▸ Goal
Reproduce the lines from the line with "Pick the irrigation sprinkler icon" to the line with "[x=355, y=111]", shifting every x and y coordinate in the answers up by 14 and keeping everything else unchanged.

##### Task input #####

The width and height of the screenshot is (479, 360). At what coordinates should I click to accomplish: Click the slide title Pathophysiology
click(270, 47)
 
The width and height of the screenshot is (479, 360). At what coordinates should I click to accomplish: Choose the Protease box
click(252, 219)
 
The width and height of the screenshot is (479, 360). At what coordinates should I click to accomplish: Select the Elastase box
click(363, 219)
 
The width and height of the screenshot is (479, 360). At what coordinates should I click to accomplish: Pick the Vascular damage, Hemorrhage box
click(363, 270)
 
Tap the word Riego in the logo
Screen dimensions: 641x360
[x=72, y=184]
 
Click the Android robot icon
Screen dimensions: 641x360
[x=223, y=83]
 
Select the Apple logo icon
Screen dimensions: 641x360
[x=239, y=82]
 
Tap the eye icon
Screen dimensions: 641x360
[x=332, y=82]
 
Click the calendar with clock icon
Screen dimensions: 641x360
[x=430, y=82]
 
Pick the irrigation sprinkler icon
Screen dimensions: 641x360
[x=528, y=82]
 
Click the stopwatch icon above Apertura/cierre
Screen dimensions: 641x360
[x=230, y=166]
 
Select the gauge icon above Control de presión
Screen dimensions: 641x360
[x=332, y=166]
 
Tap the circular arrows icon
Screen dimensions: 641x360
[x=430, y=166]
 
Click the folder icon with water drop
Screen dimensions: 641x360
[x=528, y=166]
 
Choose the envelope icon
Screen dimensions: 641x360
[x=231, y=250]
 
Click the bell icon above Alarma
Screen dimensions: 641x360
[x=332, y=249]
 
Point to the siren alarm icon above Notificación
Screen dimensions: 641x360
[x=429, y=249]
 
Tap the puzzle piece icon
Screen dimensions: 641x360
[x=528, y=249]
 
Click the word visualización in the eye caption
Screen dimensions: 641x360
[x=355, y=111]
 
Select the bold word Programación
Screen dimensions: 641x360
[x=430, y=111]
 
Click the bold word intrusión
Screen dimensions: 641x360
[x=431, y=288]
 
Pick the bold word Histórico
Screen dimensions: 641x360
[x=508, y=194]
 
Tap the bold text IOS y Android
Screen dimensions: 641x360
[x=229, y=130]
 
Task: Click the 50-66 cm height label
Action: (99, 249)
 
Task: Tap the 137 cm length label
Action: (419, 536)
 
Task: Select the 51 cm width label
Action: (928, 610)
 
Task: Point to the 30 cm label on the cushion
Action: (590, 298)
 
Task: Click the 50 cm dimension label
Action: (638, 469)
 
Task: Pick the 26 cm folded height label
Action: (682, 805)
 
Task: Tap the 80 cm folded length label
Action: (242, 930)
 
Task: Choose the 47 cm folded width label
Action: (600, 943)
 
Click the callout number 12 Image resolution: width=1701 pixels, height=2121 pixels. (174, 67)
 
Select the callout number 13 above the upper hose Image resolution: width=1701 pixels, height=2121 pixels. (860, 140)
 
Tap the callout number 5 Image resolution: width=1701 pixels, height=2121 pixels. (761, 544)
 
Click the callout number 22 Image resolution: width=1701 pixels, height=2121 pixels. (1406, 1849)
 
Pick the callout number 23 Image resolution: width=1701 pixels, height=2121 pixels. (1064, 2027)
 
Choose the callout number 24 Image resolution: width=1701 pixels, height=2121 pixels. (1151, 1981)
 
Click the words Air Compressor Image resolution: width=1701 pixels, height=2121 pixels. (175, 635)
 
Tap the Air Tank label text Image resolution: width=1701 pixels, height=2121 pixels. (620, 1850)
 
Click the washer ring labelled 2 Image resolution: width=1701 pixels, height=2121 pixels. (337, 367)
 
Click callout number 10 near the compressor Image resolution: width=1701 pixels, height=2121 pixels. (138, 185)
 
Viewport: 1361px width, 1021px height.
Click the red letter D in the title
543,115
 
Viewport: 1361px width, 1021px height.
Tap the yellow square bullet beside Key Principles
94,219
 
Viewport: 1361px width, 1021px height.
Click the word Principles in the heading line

#####

▸ Result
Pick the irrigation sprinkler icon
Screen dimensions: 641x360
[x=542, y=96]
 
Click the stopwatch icon above Apertura/cierre
Screen dimensions: 641x360
[x=244, y=180]
 
Select the gauge icon above Control de presión
Screen dimensions: 641x360
[x=346, y=180]
 
Tap the circular arrows icon
Screen dimensions: 641x360
[x=444, y=180]
 
Click the folder icon with water drop
Screen dimensions: 641x360
[x=542, y=180]
 
Choose the envelope icon
Screen dimensions: 641x360
[x=245, y=264]
 
Click the bell icon above Alarma
Screen dimensions: 641x360
[x=346, y=263]
 
Point to the siren alarm icon above Notificación
Screen dimensions: 641x360
[x=443, y=263]
 
Tap the puzzle piece icon
Screen dimensions: 641x360
[x=542, y=263]
 
Click the word visualización in the eye caption
Screen dimensions: 641x360
[x=369, y=125]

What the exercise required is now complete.